In the book Positive Psychology in a Nutshell I have just read the chapter titled “Psychology Interventions”.
This is where the rubber hits the road, where research meets practice. This is the chapter that says, ‘but what does this mean for me?’ This is the part that says ‘try this…’
There is a list of interventions – some have been researched with empirical evidence and some are pretty dependable but are waiting for the chance to be researched! However, I thought I would spend the next few blog entries going through some of them.
1. Three good things
Every night for a week, look back on your day just before you go to bed and think of 3 things that went well for you during the day. Write them down and reflect on your role in them.
There are three things that need to be observed when you do this:
*Writing down is important as it helps you to focus on the events.
*Reflecting on your own role is no less essential, as it contributes to your sense of perceived control which in turn has an impact on your well-being.

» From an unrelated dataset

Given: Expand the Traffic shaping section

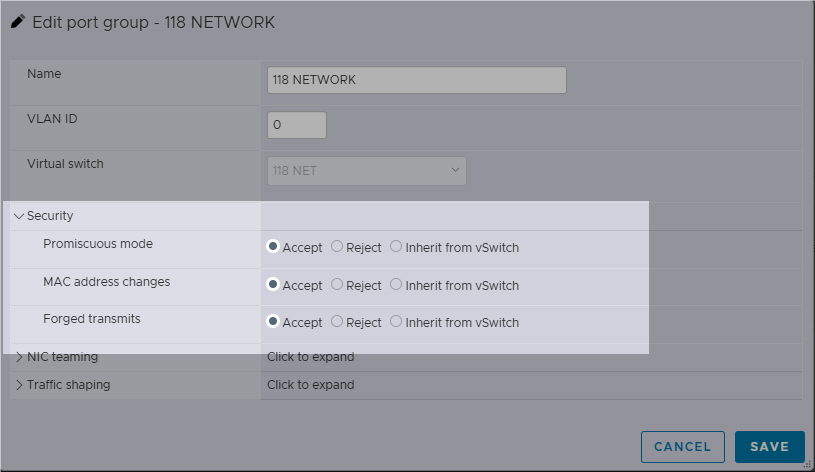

*Timing of this exercise is significant – either stick to it for one week, or try it once a week for six weeks. Studies have shown that the well-being of those who carried it out three times a week for six weeks actually decreased slightly which suggest that there is such a thing as too much (Sheldon & Lyubomirsky, 2004)! This finding co-exists with the fact that people who who continue ‘counting their blessings’ occasionally after the intervention week demonstrated the best outcomes (page 132).

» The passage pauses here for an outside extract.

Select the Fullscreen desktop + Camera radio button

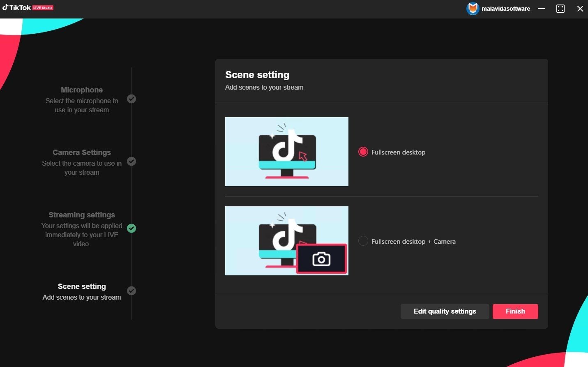pos(363,241)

It seems incredibly simple to do these activities but it has been found to make a massive difference. In fact
“probably the most powerful of all positive psychology techniques….it has been found to increase happiness and decrease depressive symptoms for up to 6 months (Seligman et al., 2005). However this does not mean that after the 6 months the effects had worn off, but simply that the participants were not followed beyond this point.” (ibid)
There’s a challenge! Find a journal and leave it next to your bed. Get your son or daughter to give it a go.
In the classroom, try ending the day by asking the kids to write things things that went well and their role in it.